Reading passage:

--------------------

Dwave Systems might enable breakthroughs in optimization, machine learning and artificial intelligence

Nextbigfuture has had nearly 100 articles following Dwave Systems and another fifty on other quantum computers or quantum computer science. Dwave has a 512 qubit commercial adiabatic computer system. They are close to releasing an 1152 qubit processor that would have 2000 physical qubits. They will have tested and certified 1152 for commercial use on each chip. Their systems sell for about $10 million. Companies are exploring if they can make breakthroughs in optimization calculations, machine learning, deep learning and artificial intelligence with Dwave’s processors.

EETimes has an update

D-Wave Systems uses a different model for computation than a universal computer, called the adiabatic (occurring without loss or gain of heat) instead of the approach take by everyone working toward a universal quantum computer—the normal gates-based model when qubits are processed in the quantum computer in a manner similar to conventional computers.

Those working toward a universal quantum computer today are obsessed with error correction methods—using up to thousands of qubits just to ensure that the superposition of values in a quantum state (part 0 and part 1) is maintained accurately throughout all of its calculations. With the adiabatic method, Hilton claimed, you don’t need error correction because the qubits naturally relax into their lowest energy state.

“Our qubits go from excited level to a relaxed level, they don’t need error correction at this point,” Hilton told us. “But with gate-model of a universal quantum computer you need error correction to get anything to work at all.”

D-Wave is pioneering more than just quantum computing, but also accumulating experience with new computing hardware paradigms—like superconductivity—that could keep Moore’s Law going.

--------------------

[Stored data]
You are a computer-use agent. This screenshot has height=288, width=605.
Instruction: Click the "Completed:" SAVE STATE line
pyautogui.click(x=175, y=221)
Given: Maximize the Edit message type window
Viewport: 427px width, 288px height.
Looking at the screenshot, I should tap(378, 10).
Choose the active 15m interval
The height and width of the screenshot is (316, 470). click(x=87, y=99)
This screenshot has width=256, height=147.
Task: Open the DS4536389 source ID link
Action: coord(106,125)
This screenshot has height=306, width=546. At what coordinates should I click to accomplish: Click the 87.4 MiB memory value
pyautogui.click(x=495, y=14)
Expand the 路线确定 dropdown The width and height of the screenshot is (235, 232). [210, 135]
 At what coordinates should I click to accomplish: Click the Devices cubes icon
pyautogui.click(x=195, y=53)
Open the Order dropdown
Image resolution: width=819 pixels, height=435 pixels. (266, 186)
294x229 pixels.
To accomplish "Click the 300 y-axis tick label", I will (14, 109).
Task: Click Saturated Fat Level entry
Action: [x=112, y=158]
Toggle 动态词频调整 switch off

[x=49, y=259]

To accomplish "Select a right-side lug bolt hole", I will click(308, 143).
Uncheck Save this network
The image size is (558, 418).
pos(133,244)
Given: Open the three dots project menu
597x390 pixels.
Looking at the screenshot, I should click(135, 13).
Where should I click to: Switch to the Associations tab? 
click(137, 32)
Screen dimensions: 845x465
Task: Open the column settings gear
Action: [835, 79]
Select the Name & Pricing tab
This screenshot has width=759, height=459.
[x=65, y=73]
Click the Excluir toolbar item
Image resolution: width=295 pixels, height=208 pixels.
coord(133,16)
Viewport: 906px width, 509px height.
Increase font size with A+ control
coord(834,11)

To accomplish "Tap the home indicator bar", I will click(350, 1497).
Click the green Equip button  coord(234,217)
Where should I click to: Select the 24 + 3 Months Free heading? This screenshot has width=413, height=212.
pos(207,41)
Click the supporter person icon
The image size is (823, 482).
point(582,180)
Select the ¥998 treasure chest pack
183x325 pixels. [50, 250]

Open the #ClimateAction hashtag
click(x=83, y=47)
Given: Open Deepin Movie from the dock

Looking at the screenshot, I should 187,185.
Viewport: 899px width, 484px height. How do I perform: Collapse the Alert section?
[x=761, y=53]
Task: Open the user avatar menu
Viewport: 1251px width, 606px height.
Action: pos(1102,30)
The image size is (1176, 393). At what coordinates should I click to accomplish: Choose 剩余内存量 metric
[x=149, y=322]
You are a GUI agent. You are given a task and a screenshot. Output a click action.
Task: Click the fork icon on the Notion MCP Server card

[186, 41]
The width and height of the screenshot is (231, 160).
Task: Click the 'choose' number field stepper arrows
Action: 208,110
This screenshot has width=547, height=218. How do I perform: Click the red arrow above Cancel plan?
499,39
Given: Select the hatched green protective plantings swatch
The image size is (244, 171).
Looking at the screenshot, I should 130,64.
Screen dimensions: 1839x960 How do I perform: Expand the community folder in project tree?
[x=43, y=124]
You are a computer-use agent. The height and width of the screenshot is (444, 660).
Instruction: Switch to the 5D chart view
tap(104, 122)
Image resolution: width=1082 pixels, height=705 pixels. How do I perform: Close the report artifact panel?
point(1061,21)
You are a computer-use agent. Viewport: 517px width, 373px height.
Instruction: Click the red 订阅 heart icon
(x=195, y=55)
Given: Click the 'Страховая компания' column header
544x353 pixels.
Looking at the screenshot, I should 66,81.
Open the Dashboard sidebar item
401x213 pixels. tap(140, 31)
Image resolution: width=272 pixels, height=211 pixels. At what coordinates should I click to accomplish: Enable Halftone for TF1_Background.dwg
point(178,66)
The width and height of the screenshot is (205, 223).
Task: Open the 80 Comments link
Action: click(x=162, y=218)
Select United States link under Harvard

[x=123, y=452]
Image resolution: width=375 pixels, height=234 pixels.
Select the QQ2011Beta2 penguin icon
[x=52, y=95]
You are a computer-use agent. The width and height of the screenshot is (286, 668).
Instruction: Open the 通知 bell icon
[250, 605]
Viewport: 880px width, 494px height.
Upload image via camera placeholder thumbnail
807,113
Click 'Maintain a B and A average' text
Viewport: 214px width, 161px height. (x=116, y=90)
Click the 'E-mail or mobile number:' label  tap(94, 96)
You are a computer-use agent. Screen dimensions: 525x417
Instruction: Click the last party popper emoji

--------------------

Work order: Reproduce the D-Wave Systems article in full, word for word. These records are separate from the D-Wave Systems article.

Your response:
Dwave Systems might enable breakthroughs in optimization, machine learning and artificial intelligence

Nextbigfuture has had nearly 100 articles following Dwave Systems and another fifty on other quantum computers or quantum computer science. Dwave has a 512 qubit commercial adiabatic computer system. They are close to releasing an 1152 qubit processor that would have 2000 physical qubits. They will have tested and certified 1152 for commercial use on each chip. Their systems sell for about $10 million. Companies are exploring if they can make breakthroughs in optimization calculations, machine learning, deep learning and artificial intelligence with Dwave’s processors.

EETimes has an update

D-Wave Systems uses a different model for computation than a universal computer, called the adiabatic (occurring without loss or gain of heat) instead of the approach take by everyone working toward a universal quantum computer—the normal gates-based model when qubits are processed in the quantum computer in a manner similar to conventional computers.

Those working toward a universal quantum computer today are obsessed with error correction methods—using up to thousands of qubits just to ensure that the superposition of values in a quantum state (part 0 and part 1) is maintained accurately throughout all of its calculations. With the adiabatic method, Hilton claimed, you don’t need error correction because the qubits naturally relax into their lowest energy state.

“Our qubits go from excited level to a relaxed level, they don’t need error correction at this point,” Hilton told us. “But with gate-model of a universal quantum computer you need error correction to get anything to work at all.”

D-Wave is pioneering more than just quantum computing, but also accumulating experience with new computing hardware paradigms—like superconductivity—that could keep Moore’s Law going.